The **GeomLoss** library provides efficient GPU implementations for:

- `Kernel norms <https://en.wikipedia.org/wiki/Reproducing_kernel_Hilbert_space>`_ 
  (also known as `Maximum Mean Discrepancies <http://www.jmlr.org/papers/volume13/gretton12a/gretton12a.pdf>`_).
- `Hausdorff divergences <https://hal.archives-ouvertes.fr/hal-01827184v2>`_, which are
  positive definite generalizations of the
  `Chamfer-ICP <https://en.wikipedia.org/wiki/Iterative_closest_point>`_ loss
  and are
  analogous to **log-likelihoods** of Gaussian Mixture Models.
- `Debiased Sinkhorn divergences <https://arxiv.org/abs/1810.08278>`_, which are
  affordable yet **positive and definite** approximations of 
  `Optimal Transport <https://arxiv.org/abs/1803.00567>`_ 
  (`Wasserstein <https://en.wikipedia.org/wiki/Wasserstein_metric>`_) distances.


It is hosted on `GitHub <https://github.com/jeanfeydy/geomloss>`_
and distributed under the permissive `MIT license <https://en.wikipedia.org/wiki/MIT_License>`_. |br|  
|PyPi version| |Downloads| 


GeomLoss functions
are available through the custom `PyTorch <https://pytorch.org/>`_ layers 
:class:`SamplesLoss <geomloss.SamplesLoss>`, 
:class:`ImagesLoss <geomloss.ImagesLoss>` and 
:class:`VolumesLoss <geomloss.VolumesLoss>`
which allow you to work with weighted **point clouds** (of any dimension),
**density maps** and **volumetric segmentation masks**.
Geometric losses come with three backends each:

- A simple ``tensorized`` implementation, for **small problems** (< 5,000 samples).
- A reference ``online`` implementation, with a **linear** (instead of quadratic)
  **memory footprint**, that can be used for finely sampled measures.
- A very fast ``multiscale`` code, which uses an
  **octree**-like structure for large-scale problems in dimension <= 3.

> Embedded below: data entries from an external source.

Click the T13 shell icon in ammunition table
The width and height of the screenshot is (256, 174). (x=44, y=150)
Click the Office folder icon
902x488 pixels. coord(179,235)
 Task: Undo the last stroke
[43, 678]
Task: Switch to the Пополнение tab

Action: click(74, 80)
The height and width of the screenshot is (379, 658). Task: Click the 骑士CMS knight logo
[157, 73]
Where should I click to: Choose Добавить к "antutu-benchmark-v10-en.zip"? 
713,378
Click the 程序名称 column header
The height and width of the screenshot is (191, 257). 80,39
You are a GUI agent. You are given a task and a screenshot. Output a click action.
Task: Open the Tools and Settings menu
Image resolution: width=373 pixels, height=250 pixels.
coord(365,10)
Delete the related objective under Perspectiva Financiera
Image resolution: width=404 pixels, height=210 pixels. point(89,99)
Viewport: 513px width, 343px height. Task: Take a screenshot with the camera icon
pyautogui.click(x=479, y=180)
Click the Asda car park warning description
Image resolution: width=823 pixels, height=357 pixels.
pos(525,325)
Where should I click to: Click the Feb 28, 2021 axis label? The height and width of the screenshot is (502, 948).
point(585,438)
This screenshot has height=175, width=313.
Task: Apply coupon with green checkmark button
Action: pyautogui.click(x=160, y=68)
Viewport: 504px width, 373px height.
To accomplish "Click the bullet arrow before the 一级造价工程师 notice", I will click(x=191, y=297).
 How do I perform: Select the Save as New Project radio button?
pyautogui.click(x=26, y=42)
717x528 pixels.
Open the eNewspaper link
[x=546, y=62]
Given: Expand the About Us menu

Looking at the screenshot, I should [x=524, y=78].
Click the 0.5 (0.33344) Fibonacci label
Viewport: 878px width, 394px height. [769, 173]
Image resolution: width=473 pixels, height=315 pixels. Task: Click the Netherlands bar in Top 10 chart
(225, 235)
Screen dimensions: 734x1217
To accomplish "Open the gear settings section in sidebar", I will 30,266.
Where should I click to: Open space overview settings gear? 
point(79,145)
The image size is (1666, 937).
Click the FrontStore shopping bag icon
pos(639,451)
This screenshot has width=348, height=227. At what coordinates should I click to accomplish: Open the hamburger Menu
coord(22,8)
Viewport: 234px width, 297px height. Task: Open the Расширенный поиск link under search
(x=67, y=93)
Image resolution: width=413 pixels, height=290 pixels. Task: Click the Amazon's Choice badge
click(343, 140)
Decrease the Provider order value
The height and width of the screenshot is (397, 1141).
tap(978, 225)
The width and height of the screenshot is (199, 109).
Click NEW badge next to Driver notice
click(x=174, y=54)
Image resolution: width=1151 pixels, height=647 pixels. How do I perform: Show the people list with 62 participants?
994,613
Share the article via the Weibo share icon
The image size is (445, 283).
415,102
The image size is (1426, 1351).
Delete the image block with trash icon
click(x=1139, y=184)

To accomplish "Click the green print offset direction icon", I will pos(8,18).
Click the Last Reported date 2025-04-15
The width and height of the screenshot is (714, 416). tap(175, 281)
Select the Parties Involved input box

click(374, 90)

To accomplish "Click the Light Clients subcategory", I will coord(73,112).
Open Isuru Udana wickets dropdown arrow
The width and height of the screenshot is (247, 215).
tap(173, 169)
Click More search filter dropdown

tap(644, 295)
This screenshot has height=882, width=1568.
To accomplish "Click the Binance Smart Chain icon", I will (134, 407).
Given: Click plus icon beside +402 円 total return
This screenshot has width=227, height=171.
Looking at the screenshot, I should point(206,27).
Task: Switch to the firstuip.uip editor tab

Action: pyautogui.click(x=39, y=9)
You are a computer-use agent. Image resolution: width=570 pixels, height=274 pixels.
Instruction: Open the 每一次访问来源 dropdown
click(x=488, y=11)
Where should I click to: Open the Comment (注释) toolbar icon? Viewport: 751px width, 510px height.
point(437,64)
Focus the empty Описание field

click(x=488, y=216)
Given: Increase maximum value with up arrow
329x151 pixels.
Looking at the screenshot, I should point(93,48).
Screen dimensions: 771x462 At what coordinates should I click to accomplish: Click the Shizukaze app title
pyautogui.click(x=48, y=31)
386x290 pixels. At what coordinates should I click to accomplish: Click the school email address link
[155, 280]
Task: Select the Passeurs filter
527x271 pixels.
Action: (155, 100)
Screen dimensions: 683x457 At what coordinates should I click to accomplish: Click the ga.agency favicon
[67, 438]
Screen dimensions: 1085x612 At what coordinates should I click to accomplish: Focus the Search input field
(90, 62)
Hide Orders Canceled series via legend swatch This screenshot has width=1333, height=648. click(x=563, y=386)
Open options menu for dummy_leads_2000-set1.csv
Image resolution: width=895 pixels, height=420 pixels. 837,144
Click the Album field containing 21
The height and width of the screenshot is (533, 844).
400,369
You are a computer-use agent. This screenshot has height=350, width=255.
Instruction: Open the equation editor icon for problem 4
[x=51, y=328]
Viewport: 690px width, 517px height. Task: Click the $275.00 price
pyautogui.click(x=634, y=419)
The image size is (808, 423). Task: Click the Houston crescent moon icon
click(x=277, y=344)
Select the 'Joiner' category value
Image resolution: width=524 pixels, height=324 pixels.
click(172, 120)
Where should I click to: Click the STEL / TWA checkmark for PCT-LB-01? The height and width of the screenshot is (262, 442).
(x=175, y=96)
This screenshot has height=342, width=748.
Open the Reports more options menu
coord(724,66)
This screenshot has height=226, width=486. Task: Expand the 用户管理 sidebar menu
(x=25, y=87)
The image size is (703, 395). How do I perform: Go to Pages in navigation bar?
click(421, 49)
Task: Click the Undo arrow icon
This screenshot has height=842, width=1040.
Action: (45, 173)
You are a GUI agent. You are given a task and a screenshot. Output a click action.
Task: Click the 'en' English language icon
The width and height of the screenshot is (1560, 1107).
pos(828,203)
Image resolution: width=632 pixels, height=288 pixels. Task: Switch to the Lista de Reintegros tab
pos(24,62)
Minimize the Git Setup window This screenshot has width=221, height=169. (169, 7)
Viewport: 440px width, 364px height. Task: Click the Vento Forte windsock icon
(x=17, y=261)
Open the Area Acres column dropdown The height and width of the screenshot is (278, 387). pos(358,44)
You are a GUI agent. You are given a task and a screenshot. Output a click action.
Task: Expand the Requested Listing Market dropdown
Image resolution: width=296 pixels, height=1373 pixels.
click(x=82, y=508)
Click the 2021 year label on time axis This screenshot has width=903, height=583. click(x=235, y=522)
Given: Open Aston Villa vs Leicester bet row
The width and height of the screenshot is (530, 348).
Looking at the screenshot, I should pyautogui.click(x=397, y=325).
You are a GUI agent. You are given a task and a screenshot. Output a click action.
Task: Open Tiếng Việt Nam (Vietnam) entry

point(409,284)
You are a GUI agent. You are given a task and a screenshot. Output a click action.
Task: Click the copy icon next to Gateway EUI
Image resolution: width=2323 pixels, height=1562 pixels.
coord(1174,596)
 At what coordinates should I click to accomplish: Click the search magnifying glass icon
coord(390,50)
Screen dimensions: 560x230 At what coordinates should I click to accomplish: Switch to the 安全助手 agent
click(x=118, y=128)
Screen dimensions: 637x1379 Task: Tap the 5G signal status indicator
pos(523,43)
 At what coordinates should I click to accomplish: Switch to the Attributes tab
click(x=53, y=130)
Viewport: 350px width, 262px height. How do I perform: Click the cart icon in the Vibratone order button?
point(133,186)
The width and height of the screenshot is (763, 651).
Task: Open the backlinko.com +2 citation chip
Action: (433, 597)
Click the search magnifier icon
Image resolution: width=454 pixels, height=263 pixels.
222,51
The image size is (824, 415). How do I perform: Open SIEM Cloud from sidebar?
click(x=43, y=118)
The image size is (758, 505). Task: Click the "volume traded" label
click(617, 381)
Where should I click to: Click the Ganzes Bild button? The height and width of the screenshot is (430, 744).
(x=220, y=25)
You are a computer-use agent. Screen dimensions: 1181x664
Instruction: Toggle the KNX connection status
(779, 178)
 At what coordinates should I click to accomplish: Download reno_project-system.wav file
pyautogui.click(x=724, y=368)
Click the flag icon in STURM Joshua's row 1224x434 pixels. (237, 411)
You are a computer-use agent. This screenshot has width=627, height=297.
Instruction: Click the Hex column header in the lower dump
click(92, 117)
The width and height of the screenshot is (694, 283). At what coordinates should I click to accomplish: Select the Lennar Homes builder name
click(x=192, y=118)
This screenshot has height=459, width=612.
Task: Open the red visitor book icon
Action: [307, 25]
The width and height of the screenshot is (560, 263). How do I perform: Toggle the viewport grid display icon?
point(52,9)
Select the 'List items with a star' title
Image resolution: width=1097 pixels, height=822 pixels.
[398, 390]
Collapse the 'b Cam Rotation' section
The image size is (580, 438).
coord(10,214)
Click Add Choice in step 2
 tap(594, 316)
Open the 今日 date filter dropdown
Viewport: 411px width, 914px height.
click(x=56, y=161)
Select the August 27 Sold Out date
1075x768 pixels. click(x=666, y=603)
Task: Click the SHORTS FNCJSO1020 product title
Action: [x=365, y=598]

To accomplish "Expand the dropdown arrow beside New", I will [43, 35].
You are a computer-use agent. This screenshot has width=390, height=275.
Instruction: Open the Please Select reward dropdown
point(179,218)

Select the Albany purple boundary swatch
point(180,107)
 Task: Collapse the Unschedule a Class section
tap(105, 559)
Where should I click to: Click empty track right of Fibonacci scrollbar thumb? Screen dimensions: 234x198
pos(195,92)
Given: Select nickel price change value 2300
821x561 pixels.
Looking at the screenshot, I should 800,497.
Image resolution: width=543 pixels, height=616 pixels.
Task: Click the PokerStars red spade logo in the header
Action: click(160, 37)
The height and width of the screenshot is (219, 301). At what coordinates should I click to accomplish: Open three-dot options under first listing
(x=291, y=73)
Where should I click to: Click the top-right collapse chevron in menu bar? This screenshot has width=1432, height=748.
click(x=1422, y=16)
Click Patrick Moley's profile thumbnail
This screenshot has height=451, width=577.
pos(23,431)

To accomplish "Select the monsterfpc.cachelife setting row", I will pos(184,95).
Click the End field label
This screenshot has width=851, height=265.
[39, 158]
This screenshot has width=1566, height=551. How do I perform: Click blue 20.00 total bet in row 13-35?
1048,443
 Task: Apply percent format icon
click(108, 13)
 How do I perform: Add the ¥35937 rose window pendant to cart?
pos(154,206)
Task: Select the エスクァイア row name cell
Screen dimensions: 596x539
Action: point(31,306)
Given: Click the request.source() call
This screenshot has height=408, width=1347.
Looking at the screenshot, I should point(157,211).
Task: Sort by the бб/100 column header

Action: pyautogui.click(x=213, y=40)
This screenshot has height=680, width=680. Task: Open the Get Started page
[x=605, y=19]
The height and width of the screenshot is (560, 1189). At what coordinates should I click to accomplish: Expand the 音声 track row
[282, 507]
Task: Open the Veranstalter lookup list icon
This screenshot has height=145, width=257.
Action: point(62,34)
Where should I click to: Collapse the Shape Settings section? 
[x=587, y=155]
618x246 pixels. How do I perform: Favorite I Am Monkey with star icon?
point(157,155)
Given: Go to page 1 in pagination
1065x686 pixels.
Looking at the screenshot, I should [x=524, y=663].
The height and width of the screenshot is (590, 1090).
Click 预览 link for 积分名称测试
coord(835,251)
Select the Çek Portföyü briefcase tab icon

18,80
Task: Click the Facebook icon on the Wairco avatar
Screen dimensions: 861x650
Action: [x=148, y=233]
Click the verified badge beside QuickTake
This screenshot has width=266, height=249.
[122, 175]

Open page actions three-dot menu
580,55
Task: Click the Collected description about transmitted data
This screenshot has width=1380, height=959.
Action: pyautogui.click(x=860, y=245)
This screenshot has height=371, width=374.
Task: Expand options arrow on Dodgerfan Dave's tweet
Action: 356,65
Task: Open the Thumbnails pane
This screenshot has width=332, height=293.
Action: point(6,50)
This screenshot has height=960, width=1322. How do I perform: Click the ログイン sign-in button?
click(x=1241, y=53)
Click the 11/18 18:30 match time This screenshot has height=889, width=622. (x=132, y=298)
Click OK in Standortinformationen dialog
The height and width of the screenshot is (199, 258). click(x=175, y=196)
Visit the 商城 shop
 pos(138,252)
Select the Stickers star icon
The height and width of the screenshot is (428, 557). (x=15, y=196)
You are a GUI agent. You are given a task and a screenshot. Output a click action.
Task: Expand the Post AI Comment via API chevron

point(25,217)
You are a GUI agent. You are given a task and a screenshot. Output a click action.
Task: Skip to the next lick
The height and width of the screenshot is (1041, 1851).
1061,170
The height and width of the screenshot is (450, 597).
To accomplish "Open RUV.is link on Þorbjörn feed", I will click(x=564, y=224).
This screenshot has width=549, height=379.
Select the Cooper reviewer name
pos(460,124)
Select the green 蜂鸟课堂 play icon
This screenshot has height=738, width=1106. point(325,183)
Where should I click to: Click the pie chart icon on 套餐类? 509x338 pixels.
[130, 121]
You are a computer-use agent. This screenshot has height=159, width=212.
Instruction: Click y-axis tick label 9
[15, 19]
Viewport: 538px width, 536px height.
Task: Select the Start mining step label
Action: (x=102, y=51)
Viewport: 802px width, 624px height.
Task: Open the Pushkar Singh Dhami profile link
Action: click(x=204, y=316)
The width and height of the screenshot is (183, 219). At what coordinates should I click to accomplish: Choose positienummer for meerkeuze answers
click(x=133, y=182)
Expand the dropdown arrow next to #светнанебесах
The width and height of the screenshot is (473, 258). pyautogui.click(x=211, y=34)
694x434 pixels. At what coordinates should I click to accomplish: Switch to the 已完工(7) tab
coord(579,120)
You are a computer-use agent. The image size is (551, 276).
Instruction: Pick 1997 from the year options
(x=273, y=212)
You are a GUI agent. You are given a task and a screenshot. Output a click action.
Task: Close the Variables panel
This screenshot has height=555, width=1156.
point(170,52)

A typical sample of code looks like:

.. code-block:: python

    import torch
    from geomloss import SamplesLoss  # See also ImagesLoss, VolumesLoss

    # Create some large point clouds in 3D
    x = torch.randn(100000, 3, requires_grad=True).cuda()
    y = torch.randn(200000, 3).cuda()

    # Define a Sinkhorn (~Wasserstein) loss between sampled measures
    loss = SamplesLoss(loss="sinkhorn", p=2, blur=.05)

    L = loss(x, y)  # By default, use constant weights = 1/number of samples
    g_x, = torch.autograd.grad(L, [x])  # GeomLoss fully supports autograd!


GeomLoss is a simple interface for cutting-edge Optimal Transport
algorithms. It provides:

* Support for **batchwise** computations.
* **Linear** (instead of quadratic) **memory footprint** for large problems,
  relying on the `KeOps library <https://www.kernel-operations.io>`_
  for map-reduce operations on the GPU.
* Fast **kernel truncation** for small bandwidths, using an octree-based structure. 
* Log-domain stabilization of the Sinkhorn iterations,
  eliminating numeric **overflows** for small values of :math:`\varepsilon`.
* Efficient computation of the **gradients**, which bypasses the naive
  backpropagation algorithm.
* Support for `unbalanced  <https://link.springer.com/article/10.1007/s00222-017-0759-8>`_ 
  Optimal `Transport <https://arxiv.org/pdf/1506.06430.pdf>`_,
  with a softening of the marginal constraints
  through a maximum **reach** parameter.
* Support for the `ε-scaling heuristic <http://citeseerx.ist.psu.edu/viewdoc/download?doi=10.1.1.228.9750&rep=rep1&type=pdf>`_ 
  in the Sinkhorn loop, with `kernel truncation <https://arxiv.org/abs/1610.06519>`_
  in dimensions 1, 2 and 3.
  On typical 3D problems, our implementation is **50-100 times faster** than
  the standard `SoftAssign/Sinkhorn algorithm <https://arxiv.org/abs/1306.0895>`_.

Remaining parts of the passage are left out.